Street Art e calligrafia. Intervista con el Seed
Quarta e ultima tappa del nostro reportage dalla Tunisia. Dopo il racconto del Paese e della sua capitale, e dopo l’intervista a Lina Lazaar e Lilia Ben Salah, ai nostri microfoni c’è il più importante street artist del Maghreb: el Seed.
Il lavoro di eL Seed è una narrazione, un dialogo senza fine fra la storia universale dell’uomo e le storie individuali, in una declinazione continua tra cultura alta e cultura popolare. La calligrafia è il suo medium, con la sua estetica e la purezza di una scrittura dalle radici antichissime. eL Seed ha realizzato interventi su larga scala, autentici affreschi, nelle capitali del mondo, intervenendo spesso nei quartieri dove il disagio era la cifra caratteristica.
Che cos’è la calligrafia per eL Seed?
È una forma di poesia che non ha bisogno di essere tradotta, una forma di bellezza universale, una danza, un punto di congiunzione tra gli uomini, le culture, le generazioni.
La calligrafia come medium?
Sono nato e cresciuto in Francia da genitori tunisini e, durante la mia adolescenza, ho vissuto una crisi d’identità. Non sapevo se ero francese o tunisino o cos’altro, così ho deciso di essere solo tunisino e nel tempo mi sono reso conto che è stato un errore. All’inizio questa scelta mi ha spinto a imparare a leggere solo la lingua araba e, mentre approfondivo la mia cultura araba, ho scoperto la calligrafia. Mi ha permesso di riconciliarmi con la cultura francese. Oggi convivo con le mie diverse identità: quella araba, quella tunisina, quella francese.
Le tue opere hanno un valore politico e sociale.

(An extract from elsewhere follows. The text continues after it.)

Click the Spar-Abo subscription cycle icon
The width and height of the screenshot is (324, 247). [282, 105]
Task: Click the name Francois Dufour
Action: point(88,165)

Il fatto di lavorare in spazi pubblici e realizzare opere per contesti specifici in un dialogo diretto con una comunità ha una dimensione politica, per definizione. Come artista cerco sempre di evitare i messaggi naïf, genere “potere al popolo”. Quello che mi interessa è creare un dialogo attraverso il lavoro.
Concettualmente, come nasce il lavoro in un determinato luogo?
Innanzitutto da una profonda ricerca. L’intervento è sempre preceduto da una fase di studio. Faccio una ricerca sulla sua storia, sul contesto economico, politico e sociale, per far sì che il messaggio che scrivo sia in connessione con la cultura della gente, con il luogo. Quello che conta per me è legare il messaggio alla comunità. In questo modo si crea un legame tra le persone e il lavoro artistico.
E questo come avviene in senso pratico?
Incontro le persone e cerco di creare un dialogo con loro. Non è sempre facile, perché spesso la gente non parla. Insieme analizziamo le problematiche o i temi storici legati all’identità della comunità. Le idee nascono dalle conversazioni con la gente, segue poi la fase di studio, scientifico. Io non sono il genere di artista idealista che si siede di fronte al mare e cerca l’ispirazione: il mio lavoro inizia sempre con una storia già scritta, quella di un luogo, di una comunità.
Ottenere i permessi per lavori pubblici su larga scala in citta come Parigi, San Paolo o Doha è una difficoltà non indifferente…
Sì, è una parte del lavoro. Se si tratta di un’opera su commissione, ai permessi ci pensano le comunità. Quando sono mie proposte, questa fase del lavoro richiede molto tempo, pazienza, diplomazia. In questo caso è importante passare del tempo insieme agli abitanti del quartiere, della comunità, per fare conoscenza, in modo che si abituino alla mia presenza. Nel caso del Cairo [dove, nel quartiere copto di Manshiyat Nasr, ha realizzato Perception, enorme installazione estesa su diversi edifici, N.d.R.] [nella foto] era un progetto spontaneo, non ci sono stati permessi all’inizio, ma solo la benedizione del sacerdote copto, che per la comunità è un riferimento importante. Ogni progetto è un caso a sé. A volte è più facile ottenere i permessi dopo avere realizzato il progetto!